Yes, video game dialogue is generally terrible and yes maybe there are some great lines in Portal 2. But if Wheatley annoys people, he annoys people.

Either way, I've never felt like I needed to give a game another chance more than with Portal 2.
 
Everything about Portal 2 is trying to play up to the popularity of the first one in really clumsy, shameless ways.

People thought the personality cores were funny? Let's make one a big character and get some zany, recognizable voice actor to play him.

People loved GlaDOS? Let's bring her back but this time
she teams up with you.
No, it doesn't make sense, but they'll eat that shit up!

People went nuts over the songs? MORE SONGS. Just more, whatever. More = better.

People made the cake thing into a huge, asinine meme? Let's give 'em a bunch of lame ready-made memes that WE think up. POTATO hahaha, SPAAAACE, oh God, this is gold.

Oh, and people appreciated the subtle, semi-hidden plot? Well let's just explain everything. Everything's got a detailed backstory now.

Funny disembodied voice? Check, except now it's a completely over the top, recognizable actor doing it. Which makes it better!

I could go on.

Great example of 'art from adversity' being ruined by excess in a sequel. Low budget and no notoriety makes people work hard to be new and interesting, and they invest more if themselves in the project. You see it all the time.

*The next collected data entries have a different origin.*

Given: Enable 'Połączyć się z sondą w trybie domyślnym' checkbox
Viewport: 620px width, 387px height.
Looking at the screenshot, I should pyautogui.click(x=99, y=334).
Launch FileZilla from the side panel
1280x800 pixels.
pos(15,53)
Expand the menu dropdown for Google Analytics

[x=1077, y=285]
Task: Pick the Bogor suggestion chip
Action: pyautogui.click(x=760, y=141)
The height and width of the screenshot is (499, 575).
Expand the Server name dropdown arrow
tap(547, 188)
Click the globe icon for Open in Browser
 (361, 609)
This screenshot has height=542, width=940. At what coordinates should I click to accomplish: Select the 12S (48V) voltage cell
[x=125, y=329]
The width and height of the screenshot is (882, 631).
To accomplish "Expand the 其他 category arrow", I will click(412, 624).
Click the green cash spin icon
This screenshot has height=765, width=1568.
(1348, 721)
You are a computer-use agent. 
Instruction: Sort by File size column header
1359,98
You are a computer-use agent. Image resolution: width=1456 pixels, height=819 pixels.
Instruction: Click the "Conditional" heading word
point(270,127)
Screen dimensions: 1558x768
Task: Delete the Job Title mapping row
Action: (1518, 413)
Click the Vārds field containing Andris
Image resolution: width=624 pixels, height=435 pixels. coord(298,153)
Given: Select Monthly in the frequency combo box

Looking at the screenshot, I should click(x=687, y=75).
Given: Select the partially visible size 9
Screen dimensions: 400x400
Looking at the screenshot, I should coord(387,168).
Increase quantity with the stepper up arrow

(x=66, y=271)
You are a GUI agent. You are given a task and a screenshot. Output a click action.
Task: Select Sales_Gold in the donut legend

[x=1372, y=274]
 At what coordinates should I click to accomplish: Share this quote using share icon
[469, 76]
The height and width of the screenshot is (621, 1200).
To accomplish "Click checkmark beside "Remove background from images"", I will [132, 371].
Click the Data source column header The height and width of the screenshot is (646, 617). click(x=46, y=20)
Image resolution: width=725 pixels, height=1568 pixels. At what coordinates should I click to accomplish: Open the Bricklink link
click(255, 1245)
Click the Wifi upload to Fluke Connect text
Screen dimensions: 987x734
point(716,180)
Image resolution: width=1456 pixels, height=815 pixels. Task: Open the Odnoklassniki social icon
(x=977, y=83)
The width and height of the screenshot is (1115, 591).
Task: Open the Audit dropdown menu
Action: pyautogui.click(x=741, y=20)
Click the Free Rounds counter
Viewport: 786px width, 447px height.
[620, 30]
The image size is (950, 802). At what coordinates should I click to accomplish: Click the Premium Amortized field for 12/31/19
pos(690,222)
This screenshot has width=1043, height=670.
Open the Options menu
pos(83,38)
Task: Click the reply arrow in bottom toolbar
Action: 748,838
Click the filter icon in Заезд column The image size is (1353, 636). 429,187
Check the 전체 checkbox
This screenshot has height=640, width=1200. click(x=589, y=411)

They completely distanced themselves from the memes in the first game and hid a lot of backstory subtly.
 

zaxon

Member
I'm probably alone in thinking this.

I kinda feel the same. I don't know that I would say I actively disliked it, but finishing it did feel like a chore. Playing through the game had a real "going through the motions" quality to it: formulaic dialogue segment, followed by short, streamlined puzzle, followed by formulaic dialogue segment. The dialogue was funny and clever, yes, but it was the same funny and clever joke over and over. I got fatigued very quickly.
 

JorSneezy

Banned
I think this game is waaaaaay over-rated. So much repeated art to fill in transitional spaces. So much repetition.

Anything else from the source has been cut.